Larraín basa el efecto dramático de su película en la intensa y espectacular interpretación de Natalie Portman; y su impacto estético en la creativa combinación del montaje del chileno Sebastián Sepúlveda y la sobria y creativa música de la compositora británica Mica Levi (conocida también como Micachu cuando canta y toca con su grupo Micachu & The Shapes). No es fácil ver una película en la que el montaje y la música se asocien con tal perfección para arrastrar al espectador en una marea de imágenes que crean la verdadera sustancia dramática, narrativa y significativa. Los diálogos apenas son relevantes. El peso recae por completo en el rostro de Portman, el montaje de Sepúlveda y la música de Levi, instrumentos de enorme potencia creativa en manos de Larraín. Sería injusto no sumar la dirección fotográfica del francés Stéphane Fontaine, cómplice de Audiard en El profeta o De óxido y hueso, que dota a la película de una cruel transparencia en la que el color -desde la sangre del presidente manchando el rostro y la ropa de Jackie hasta el velo negro del funeral- es un importante elemento expresivo.

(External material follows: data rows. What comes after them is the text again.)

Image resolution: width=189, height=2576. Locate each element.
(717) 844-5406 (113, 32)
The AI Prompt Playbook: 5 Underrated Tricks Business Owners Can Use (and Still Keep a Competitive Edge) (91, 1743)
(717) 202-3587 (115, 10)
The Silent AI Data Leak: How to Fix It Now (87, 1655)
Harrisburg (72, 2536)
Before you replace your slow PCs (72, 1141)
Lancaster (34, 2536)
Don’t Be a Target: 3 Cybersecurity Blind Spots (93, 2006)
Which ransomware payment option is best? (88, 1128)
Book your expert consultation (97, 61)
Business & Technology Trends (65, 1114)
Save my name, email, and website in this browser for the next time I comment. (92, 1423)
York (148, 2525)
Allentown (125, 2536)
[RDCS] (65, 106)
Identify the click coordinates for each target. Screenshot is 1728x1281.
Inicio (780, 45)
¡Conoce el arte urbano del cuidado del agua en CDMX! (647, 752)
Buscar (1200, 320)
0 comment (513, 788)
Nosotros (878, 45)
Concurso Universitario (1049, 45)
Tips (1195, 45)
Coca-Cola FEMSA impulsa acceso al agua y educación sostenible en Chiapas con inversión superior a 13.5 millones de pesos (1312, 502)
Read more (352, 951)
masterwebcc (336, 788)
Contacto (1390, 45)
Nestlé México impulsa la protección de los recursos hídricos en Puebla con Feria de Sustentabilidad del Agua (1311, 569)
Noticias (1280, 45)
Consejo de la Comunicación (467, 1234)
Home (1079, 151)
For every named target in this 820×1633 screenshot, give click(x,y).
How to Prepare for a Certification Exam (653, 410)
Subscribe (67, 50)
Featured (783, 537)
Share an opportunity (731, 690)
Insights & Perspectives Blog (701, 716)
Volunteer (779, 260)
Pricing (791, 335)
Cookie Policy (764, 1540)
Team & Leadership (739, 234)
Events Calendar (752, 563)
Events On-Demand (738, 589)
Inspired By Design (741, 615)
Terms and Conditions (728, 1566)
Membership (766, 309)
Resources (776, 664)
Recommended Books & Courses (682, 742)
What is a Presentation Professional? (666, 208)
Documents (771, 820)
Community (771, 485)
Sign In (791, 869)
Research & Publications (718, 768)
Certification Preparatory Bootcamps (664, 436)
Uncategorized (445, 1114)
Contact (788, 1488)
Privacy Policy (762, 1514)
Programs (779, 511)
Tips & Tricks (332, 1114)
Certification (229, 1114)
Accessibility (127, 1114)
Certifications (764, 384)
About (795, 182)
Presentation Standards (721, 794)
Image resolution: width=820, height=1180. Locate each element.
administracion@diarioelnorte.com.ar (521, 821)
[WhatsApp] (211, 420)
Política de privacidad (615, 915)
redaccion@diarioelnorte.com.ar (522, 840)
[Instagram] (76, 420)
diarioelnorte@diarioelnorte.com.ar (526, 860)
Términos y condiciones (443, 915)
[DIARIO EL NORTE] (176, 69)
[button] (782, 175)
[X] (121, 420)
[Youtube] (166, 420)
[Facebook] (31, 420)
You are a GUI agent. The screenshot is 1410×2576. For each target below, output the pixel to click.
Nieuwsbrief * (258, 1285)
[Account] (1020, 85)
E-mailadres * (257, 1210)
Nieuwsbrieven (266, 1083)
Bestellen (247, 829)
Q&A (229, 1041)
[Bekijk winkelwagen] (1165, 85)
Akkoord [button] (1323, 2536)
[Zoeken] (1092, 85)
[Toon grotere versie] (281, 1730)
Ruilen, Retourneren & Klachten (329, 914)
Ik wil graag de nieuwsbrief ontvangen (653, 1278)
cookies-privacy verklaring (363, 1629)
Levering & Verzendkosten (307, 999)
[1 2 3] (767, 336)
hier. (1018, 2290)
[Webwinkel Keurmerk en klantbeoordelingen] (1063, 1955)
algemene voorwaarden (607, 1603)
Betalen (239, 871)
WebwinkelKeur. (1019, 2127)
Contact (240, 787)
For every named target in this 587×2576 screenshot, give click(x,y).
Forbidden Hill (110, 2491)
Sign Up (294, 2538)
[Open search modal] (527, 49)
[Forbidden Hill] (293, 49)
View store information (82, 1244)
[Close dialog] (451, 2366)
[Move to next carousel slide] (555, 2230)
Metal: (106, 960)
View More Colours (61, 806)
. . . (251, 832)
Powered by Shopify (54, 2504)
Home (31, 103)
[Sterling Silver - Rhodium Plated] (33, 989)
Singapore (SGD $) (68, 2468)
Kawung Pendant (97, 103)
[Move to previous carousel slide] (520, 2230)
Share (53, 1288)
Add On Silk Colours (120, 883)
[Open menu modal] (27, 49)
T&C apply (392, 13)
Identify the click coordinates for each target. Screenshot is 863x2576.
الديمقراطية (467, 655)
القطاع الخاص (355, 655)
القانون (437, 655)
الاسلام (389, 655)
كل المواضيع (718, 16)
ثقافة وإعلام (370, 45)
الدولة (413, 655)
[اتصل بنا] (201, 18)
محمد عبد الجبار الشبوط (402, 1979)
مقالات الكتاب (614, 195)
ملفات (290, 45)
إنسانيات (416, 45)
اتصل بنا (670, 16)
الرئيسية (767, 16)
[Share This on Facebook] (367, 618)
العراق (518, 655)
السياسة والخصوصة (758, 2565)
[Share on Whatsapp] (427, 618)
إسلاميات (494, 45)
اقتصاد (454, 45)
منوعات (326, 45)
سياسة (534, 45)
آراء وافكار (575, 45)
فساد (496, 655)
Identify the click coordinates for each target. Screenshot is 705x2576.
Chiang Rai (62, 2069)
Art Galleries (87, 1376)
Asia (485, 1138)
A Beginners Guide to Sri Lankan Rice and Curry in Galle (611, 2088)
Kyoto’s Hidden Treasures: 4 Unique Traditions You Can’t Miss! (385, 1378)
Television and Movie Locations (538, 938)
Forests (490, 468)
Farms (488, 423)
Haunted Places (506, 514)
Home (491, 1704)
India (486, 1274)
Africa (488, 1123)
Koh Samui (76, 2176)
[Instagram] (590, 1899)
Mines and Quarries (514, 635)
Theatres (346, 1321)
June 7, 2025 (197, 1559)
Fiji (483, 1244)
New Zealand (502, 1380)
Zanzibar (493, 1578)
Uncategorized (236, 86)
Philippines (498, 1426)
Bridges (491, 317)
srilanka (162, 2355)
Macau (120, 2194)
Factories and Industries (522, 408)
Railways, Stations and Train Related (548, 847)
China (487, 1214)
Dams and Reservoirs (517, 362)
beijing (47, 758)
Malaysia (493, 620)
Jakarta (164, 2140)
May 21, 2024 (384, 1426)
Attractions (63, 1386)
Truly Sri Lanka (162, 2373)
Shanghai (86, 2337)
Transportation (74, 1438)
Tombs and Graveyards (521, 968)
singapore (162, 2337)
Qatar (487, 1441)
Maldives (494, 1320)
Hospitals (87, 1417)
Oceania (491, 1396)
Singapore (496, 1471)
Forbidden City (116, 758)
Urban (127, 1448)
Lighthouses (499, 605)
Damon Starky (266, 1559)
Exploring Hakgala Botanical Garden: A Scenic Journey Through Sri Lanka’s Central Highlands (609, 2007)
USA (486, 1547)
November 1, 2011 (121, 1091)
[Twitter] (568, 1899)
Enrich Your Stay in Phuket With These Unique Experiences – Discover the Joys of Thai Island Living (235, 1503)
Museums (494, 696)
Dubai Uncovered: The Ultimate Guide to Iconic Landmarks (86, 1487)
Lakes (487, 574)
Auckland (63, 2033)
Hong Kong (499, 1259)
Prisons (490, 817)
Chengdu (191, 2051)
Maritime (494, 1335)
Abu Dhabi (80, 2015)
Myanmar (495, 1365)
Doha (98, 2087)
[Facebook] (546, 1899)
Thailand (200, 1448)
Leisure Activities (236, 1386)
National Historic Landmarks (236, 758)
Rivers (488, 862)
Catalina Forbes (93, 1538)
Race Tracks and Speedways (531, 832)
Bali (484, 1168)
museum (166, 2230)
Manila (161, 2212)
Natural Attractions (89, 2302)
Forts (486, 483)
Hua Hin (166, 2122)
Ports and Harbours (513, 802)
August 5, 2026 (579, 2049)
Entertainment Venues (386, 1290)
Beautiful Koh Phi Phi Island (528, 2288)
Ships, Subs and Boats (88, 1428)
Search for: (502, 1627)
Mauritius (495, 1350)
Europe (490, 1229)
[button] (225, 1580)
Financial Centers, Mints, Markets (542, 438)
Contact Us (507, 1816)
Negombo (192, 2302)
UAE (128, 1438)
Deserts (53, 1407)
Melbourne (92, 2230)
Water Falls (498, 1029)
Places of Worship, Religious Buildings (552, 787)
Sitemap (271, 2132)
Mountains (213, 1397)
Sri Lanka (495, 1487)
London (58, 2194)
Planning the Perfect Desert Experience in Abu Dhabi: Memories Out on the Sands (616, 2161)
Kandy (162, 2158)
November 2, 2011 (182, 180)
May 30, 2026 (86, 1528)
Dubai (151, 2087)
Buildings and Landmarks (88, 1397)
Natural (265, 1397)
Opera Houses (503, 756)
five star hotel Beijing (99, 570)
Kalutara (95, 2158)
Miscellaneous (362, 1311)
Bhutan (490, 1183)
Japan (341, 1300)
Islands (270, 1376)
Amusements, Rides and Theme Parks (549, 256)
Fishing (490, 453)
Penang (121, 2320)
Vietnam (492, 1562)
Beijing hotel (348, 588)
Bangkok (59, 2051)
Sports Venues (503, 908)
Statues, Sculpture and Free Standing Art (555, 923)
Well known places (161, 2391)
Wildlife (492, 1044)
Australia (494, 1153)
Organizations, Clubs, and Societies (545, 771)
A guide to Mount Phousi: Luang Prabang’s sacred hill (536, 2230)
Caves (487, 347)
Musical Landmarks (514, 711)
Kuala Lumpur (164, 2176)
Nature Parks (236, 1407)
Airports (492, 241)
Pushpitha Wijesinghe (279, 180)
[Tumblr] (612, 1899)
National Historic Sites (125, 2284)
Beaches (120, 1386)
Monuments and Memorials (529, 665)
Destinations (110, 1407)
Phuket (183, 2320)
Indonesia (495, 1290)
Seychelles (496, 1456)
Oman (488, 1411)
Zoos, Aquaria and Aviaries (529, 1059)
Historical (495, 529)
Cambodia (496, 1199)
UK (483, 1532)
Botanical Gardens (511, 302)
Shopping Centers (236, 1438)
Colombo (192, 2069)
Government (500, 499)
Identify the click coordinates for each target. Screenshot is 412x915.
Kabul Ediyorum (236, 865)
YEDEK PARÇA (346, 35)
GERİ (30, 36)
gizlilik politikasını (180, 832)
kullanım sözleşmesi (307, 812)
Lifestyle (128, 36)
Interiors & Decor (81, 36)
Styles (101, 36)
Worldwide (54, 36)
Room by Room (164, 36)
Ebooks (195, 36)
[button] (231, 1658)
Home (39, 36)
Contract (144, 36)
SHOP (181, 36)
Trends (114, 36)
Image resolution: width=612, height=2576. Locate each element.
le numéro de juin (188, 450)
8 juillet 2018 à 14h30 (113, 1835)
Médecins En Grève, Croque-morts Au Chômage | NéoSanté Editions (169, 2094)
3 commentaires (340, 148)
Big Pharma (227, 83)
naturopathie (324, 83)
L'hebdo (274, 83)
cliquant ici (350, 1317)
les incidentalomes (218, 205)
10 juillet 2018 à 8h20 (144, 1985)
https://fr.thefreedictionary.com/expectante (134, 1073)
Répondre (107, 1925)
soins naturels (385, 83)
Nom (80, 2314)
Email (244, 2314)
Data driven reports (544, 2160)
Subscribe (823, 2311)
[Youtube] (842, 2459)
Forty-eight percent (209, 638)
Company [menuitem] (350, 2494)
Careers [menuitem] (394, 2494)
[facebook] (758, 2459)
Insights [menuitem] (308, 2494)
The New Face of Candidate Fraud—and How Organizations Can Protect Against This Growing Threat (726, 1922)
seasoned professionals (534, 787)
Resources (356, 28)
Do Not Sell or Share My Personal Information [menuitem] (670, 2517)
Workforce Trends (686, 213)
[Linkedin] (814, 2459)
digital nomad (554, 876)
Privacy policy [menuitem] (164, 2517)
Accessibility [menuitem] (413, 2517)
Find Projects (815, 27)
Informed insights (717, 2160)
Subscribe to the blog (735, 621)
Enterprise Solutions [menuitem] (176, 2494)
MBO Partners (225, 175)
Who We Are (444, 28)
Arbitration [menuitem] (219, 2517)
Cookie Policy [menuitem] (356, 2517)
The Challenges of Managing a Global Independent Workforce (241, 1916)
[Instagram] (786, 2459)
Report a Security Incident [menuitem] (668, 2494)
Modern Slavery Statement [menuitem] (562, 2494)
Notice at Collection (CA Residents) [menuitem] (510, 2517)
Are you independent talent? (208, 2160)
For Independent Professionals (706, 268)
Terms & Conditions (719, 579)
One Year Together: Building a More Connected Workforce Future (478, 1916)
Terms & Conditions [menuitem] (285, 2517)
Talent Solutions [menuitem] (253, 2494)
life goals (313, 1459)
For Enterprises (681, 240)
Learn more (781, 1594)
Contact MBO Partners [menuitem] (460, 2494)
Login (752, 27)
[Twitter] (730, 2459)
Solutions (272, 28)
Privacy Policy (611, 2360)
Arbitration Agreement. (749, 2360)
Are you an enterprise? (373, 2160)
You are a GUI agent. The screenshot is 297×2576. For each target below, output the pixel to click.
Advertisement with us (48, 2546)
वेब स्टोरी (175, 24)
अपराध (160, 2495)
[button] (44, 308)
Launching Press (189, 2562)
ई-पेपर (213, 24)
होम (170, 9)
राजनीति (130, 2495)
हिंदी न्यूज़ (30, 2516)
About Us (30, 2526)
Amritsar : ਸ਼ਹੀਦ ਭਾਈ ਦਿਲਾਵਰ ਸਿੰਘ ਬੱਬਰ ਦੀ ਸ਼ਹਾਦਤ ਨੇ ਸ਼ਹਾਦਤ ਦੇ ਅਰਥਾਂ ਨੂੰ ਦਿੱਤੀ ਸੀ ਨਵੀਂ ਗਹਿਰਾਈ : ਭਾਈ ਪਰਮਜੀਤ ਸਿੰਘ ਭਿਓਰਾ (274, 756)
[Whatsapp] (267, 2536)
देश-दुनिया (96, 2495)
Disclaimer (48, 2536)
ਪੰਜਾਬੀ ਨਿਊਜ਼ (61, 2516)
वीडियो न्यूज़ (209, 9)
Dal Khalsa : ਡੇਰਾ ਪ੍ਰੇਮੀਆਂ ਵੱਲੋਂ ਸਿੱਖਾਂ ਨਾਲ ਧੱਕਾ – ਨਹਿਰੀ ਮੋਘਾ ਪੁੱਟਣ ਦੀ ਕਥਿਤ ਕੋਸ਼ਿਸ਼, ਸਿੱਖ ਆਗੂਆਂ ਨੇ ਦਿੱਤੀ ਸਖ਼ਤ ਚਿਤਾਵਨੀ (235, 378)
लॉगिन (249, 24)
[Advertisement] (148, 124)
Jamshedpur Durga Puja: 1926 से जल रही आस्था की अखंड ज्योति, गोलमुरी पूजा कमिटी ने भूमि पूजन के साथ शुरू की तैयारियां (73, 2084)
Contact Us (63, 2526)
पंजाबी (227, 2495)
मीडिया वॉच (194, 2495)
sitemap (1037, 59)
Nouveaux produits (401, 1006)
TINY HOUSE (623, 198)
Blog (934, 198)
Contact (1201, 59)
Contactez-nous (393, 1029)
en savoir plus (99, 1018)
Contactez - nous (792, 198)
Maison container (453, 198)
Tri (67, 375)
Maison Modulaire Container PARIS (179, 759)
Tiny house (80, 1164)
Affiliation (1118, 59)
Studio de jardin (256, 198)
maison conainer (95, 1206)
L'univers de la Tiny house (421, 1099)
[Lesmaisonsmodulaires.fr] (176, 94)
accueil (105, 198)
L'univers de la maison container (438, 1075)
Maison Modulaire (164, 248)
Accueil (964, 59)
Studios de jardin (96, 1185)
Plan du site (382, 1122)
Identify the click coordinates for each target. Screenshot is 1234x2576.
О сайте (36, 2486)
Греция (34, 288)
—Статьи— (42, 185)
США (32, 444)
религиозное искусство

El único reproche que le hago a la película es una debilidad del guión de Oppenheim (premiado en Venecia), tal vez por miedo a que el espectador medio perdiera el hilo, que utiliza la entrevista entre Jackie y el periodista de Life Teddy White -que tuvo lugar en la casa de los Kennedy de Massachusetts una semana después del entierro- para tender un hilo narrativo convencional. Así se facilita (innecesariamente) la comprensión pero se sacrifica en parte el gozo de dejarse llevar por la marea del montaje y la música, convertidas en flash-back al insertarse en el bastidor lineal de la entrevista. No era necesario este hilo de Ariadna para que el espectador se orientara en el hermoso laberinto de imágenes, músicas y silencios que hacen la grandeza de esta película.

Nota para los no aficionados a la comedia musical: el importante papel que juega una canción de Camelot se explica tanto por la preferencia de Kennedy hacia ella como por la identificación entre la joven, inteligente y bella corte de JFK en la Casa Blanca y el idealizado mundo de la comedia musical de Lerner y Loewe que triunfaba en Broadway (interpretada por Richard Burton y Julie Andrews) en 1961, cuando ganó las elecciones. En la entrevista de Life Jackie repitió los últimos versos de la canción -"No olvidemos / que una vez existió un lugar /que durante un breve pero brillante momento fue conocido como Camelot"- añadiendo: "Habrá otros grandes presidentes, pero jamás volverá a haber otro Camelot". Y nació el mito del Camelot de John y Jackie Kennedy.